──────── Rows ────────

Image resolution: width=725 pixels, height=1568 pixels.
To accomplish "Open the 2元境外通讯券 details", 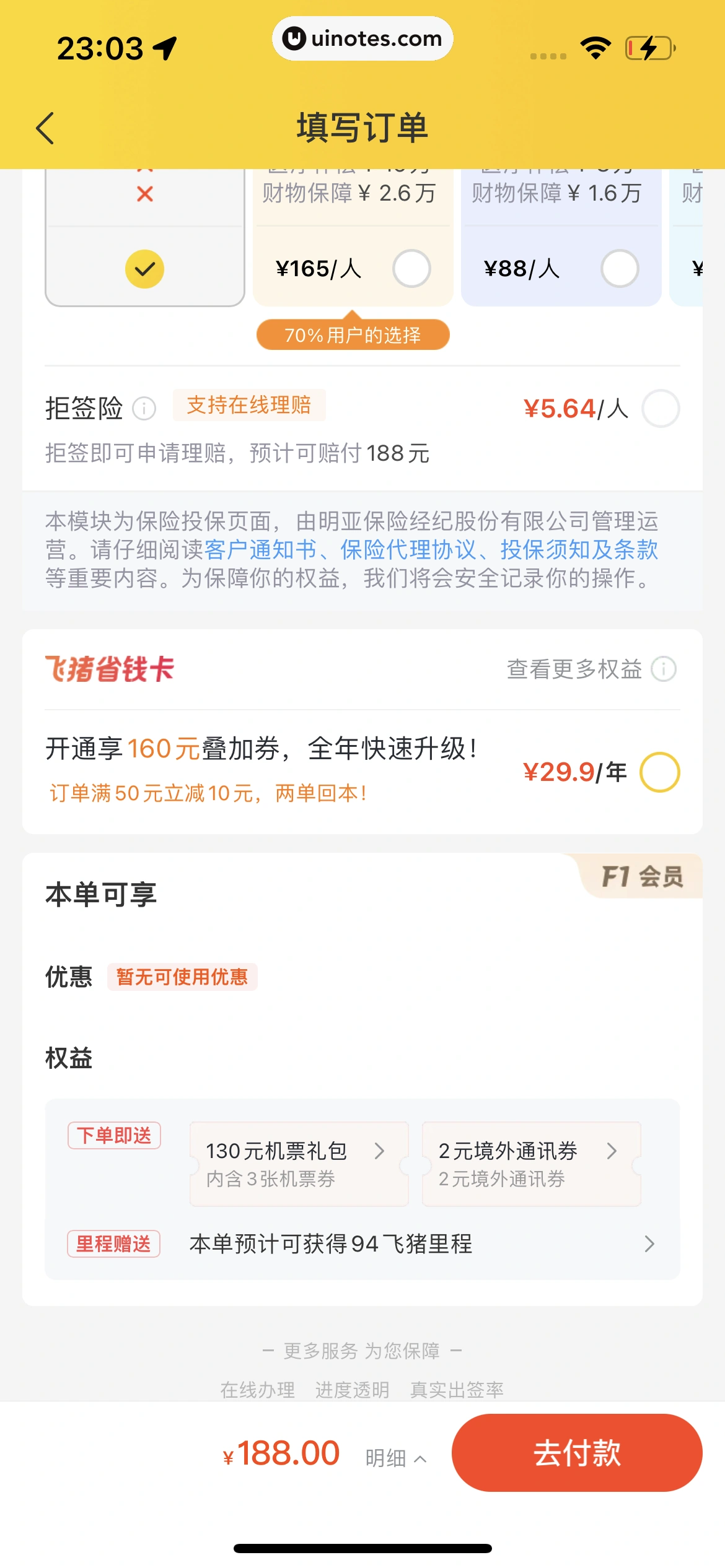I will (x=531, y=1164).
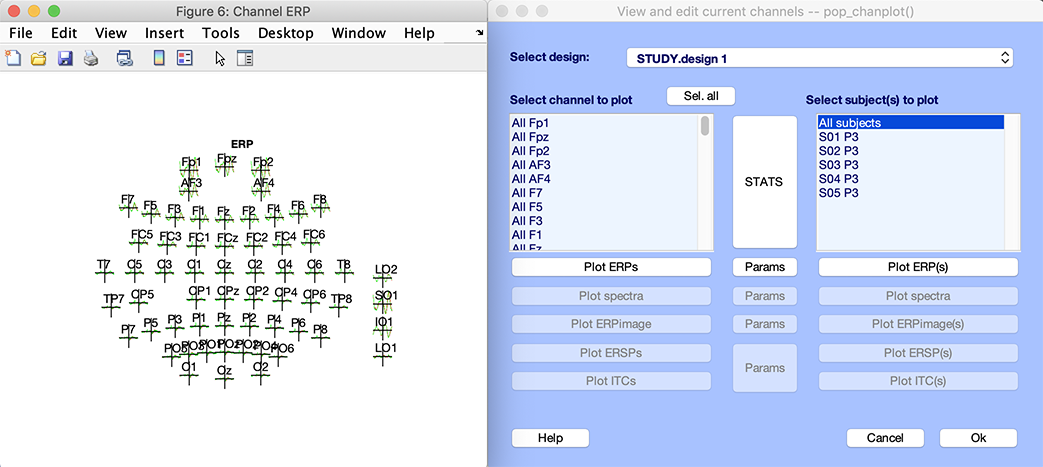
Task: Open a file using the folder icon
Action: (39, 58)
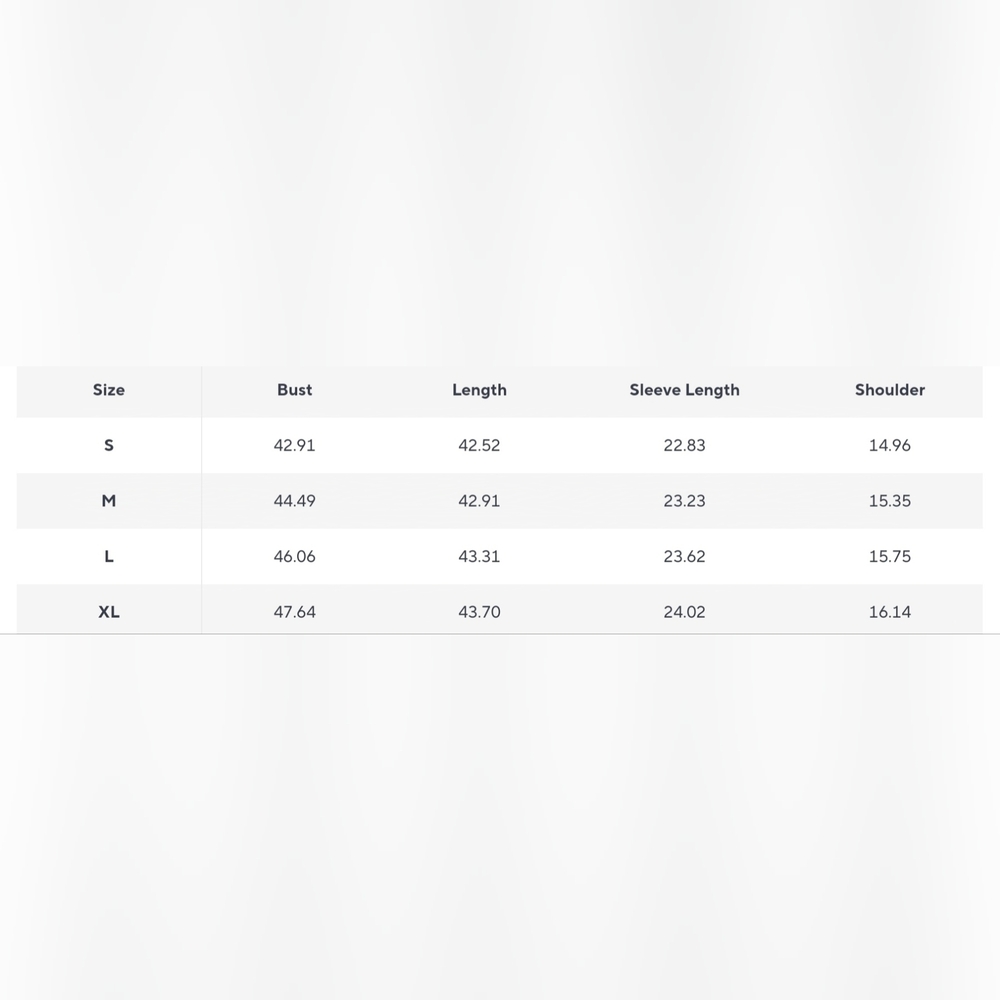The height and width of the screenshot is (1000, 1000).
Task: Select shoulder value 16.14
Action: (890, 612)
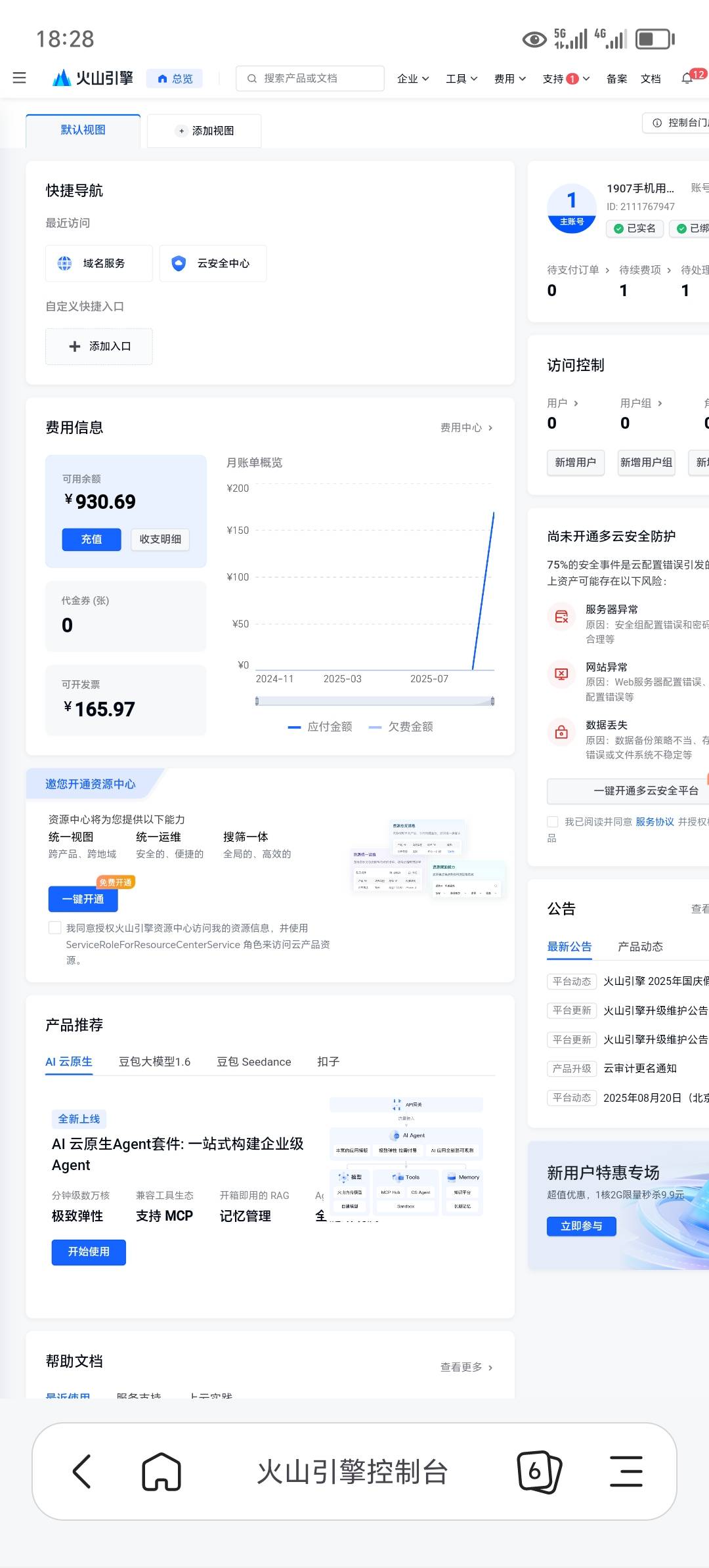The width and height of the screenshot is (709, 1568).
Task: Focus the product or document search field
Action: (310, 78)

────────
──────── Rows ────────

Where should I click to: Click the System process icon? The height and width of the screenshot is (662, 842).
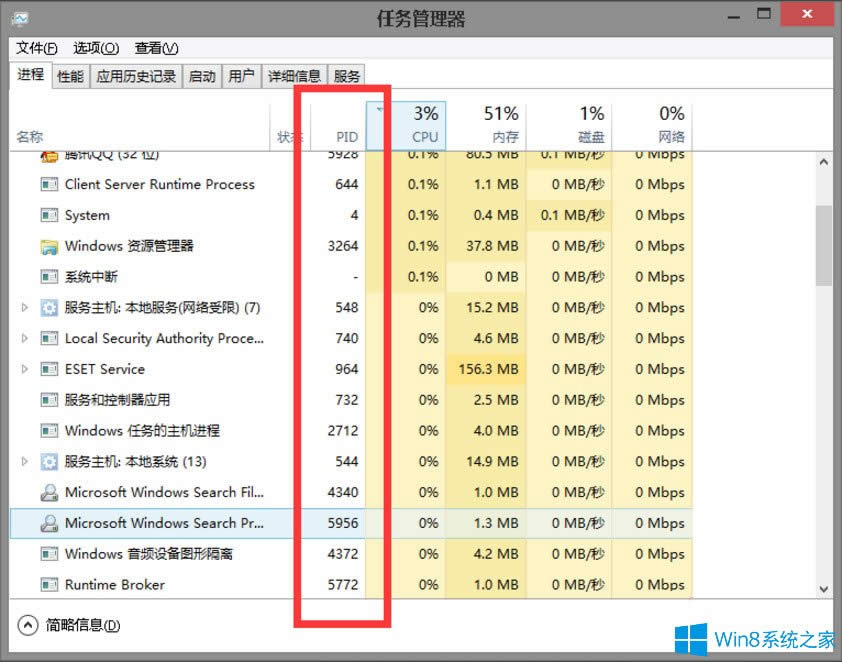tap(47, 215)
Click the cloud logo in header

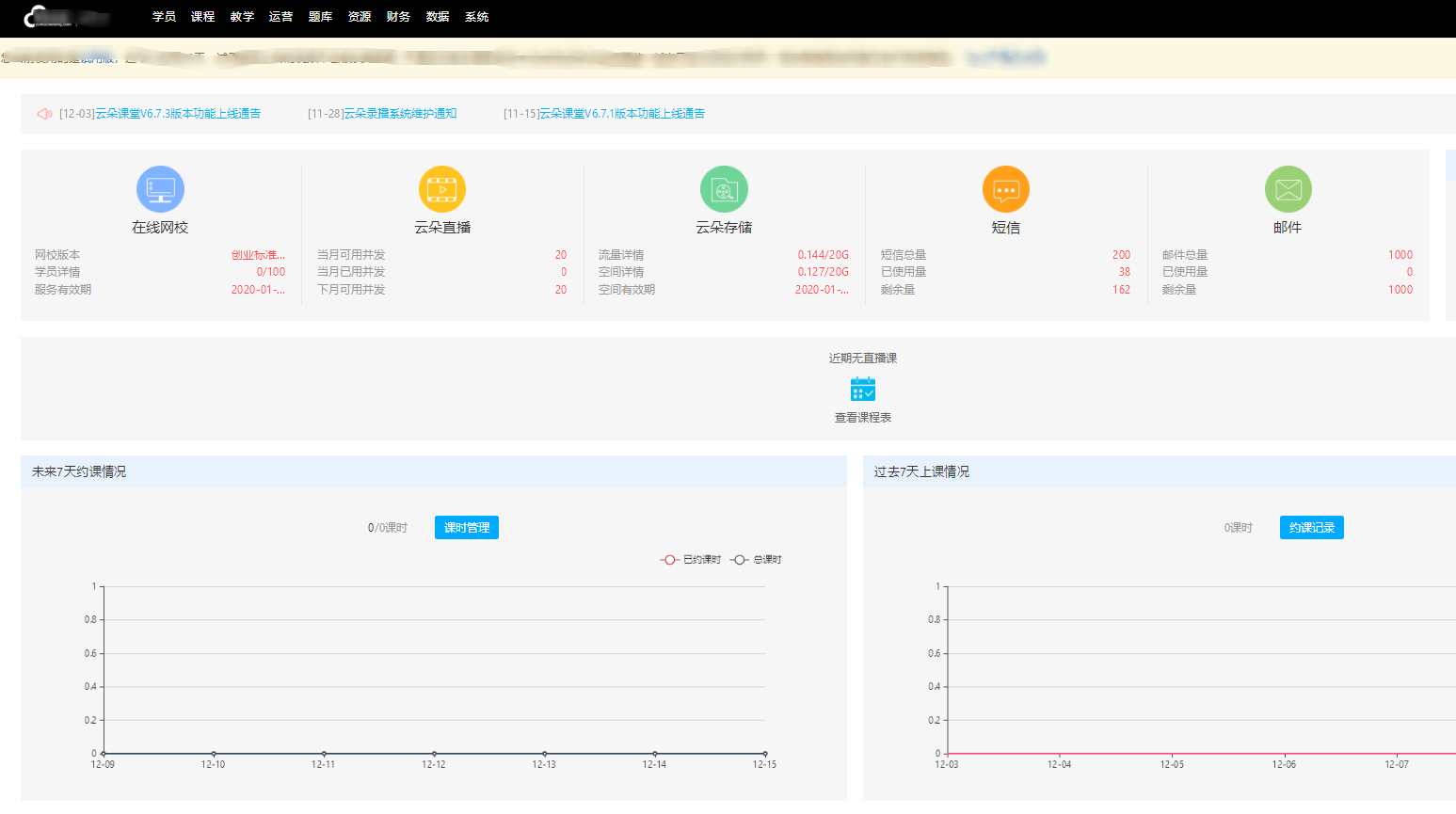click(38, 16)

────────

### The problem
Can you copy the items word for word, from the line holding "Where should I" through the line holding "click(38, 16)", both lines included, and leave the pictures out?

### Task solution
Where should I click to: Click the System process icon? The height and width of the screenshot is (662, 842).
tap(47, 215)
Click the cloud logo in header

click(38, 16)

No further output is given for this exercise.